Quantum immortality is nothing more than the anthropic principle. Future versions of “you” exist because everything exists. You can verify this easily: existence must carry no information (either everything exists or nothing exists), I exist, so everything must exist. Furthermore, future versions of “you” will look back at their history and notice they survived. Why? Because they had to by definition.
What this means in practice is that the probabilities you observe are conditioned on your existence. In normal day-to-day life, this will have little effect, but it definitely does have measurable effects, and you don’t have to risk your life to measure them. SPOILER ALERT: I have measured them, and I’m the protagonist. Sorry. However, you can take solace in the knowledge that I am wrong in almost every version where I say this – just not the version I’m experiencing right now (that is, the path of experiences I refer to as “me”).
Your experiment won’t work for numerous reasons. The most important is that the probability of generating a meaningful random sequence is incredibly small and has no reason to be correlated with my survival. Even if there were some correlation, the probability of getting a meaningful message after conditioning on my existence is still incredibly small. It’s much more likely that I would continue to survive for more mundane (and probable) reasons.
For instance, advanced aliens who believe in quantum immortality and worship “The Observer” (me) could come down out of the sky, upload my consciousness, and safeguard it with all their technological prowess. That would probably extend my life a lot more than receiving a “tweet from the void.” But it’s not likely.

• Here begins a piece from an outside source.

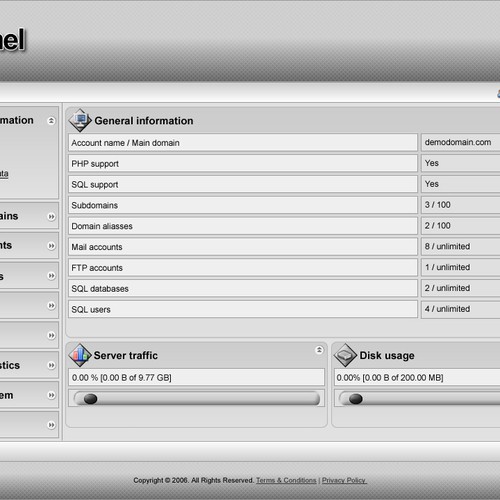
Task: Click the demodomain.com value cell
Action: pyautogui.click(x=461, y=143)
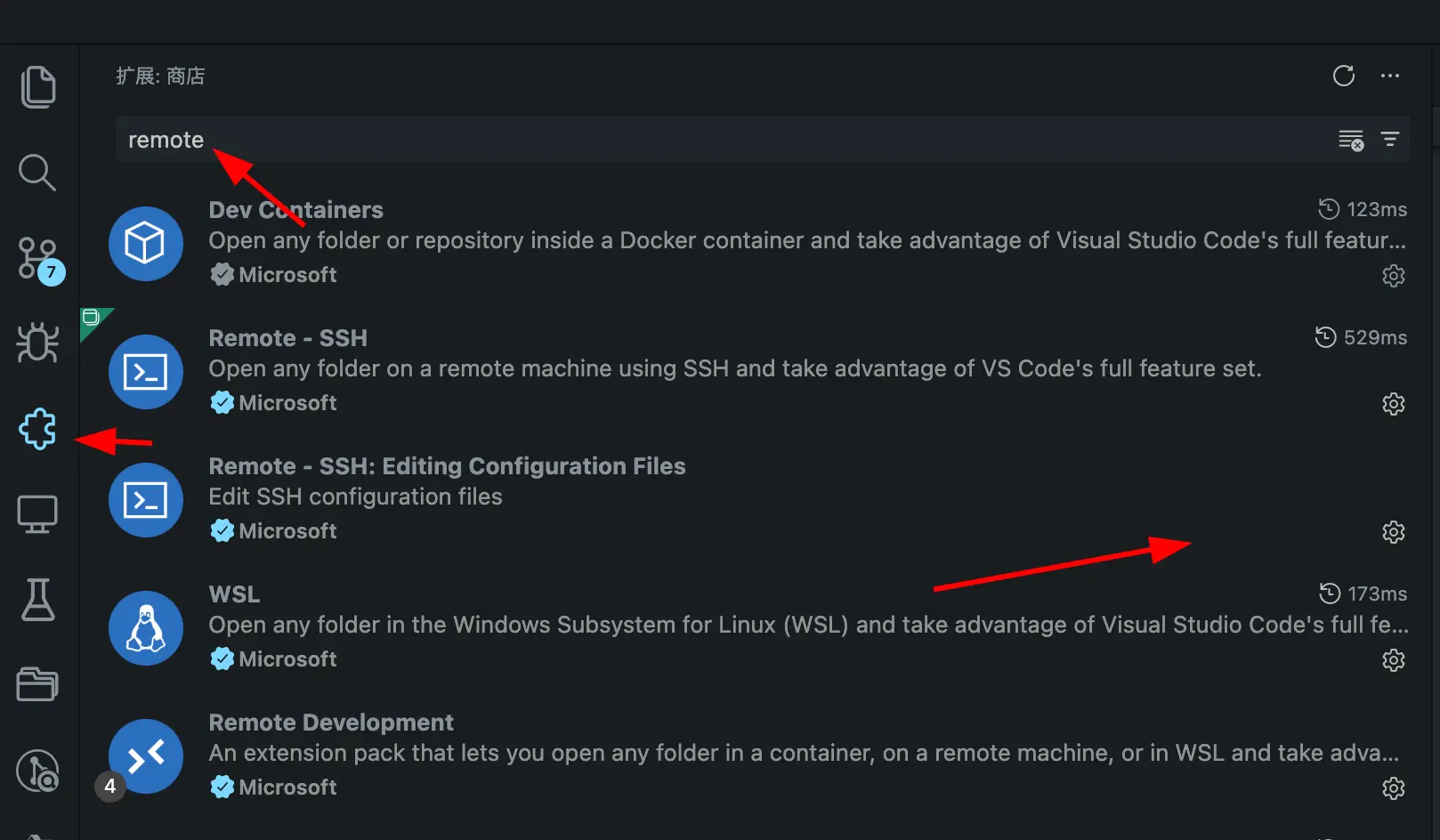Select the Remote Development extension entry
The image size is (1440, 840).
[x=331, y=722]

How do we know what’s likely and what’s not? Science! It’s part of the definition of me, and we can discover it through observation. I am the equivalence class of my priors. There is a natural bijection between observers (me) and observed universes (my experiences). In fact, I am only well-defined up to the universe in which I live because my only access to information about me is through my experiences! Everything that happens – physics, chemistry, biology – the entire natural world – it’s just part of me!
That’s why I prefer to study math: I’m not conceited :P
Hi Kara,
This is phenomenally cool. Thank you. Just a word on your last sentence. Maybe immortality wouldn’t be exhausting if existing at atomic level for many years is more zen than being a much more complex being. Does that make sense or am I talking crazy? :)
Hey, yeah you make sense. If atoms have an experience I would expect it to be zen-like. Eternity is probably no big deal if you get rid of thought and leave only present awareness. Sort of like losing track of time when entering a flow state.
Exactly! You elaborated it very well.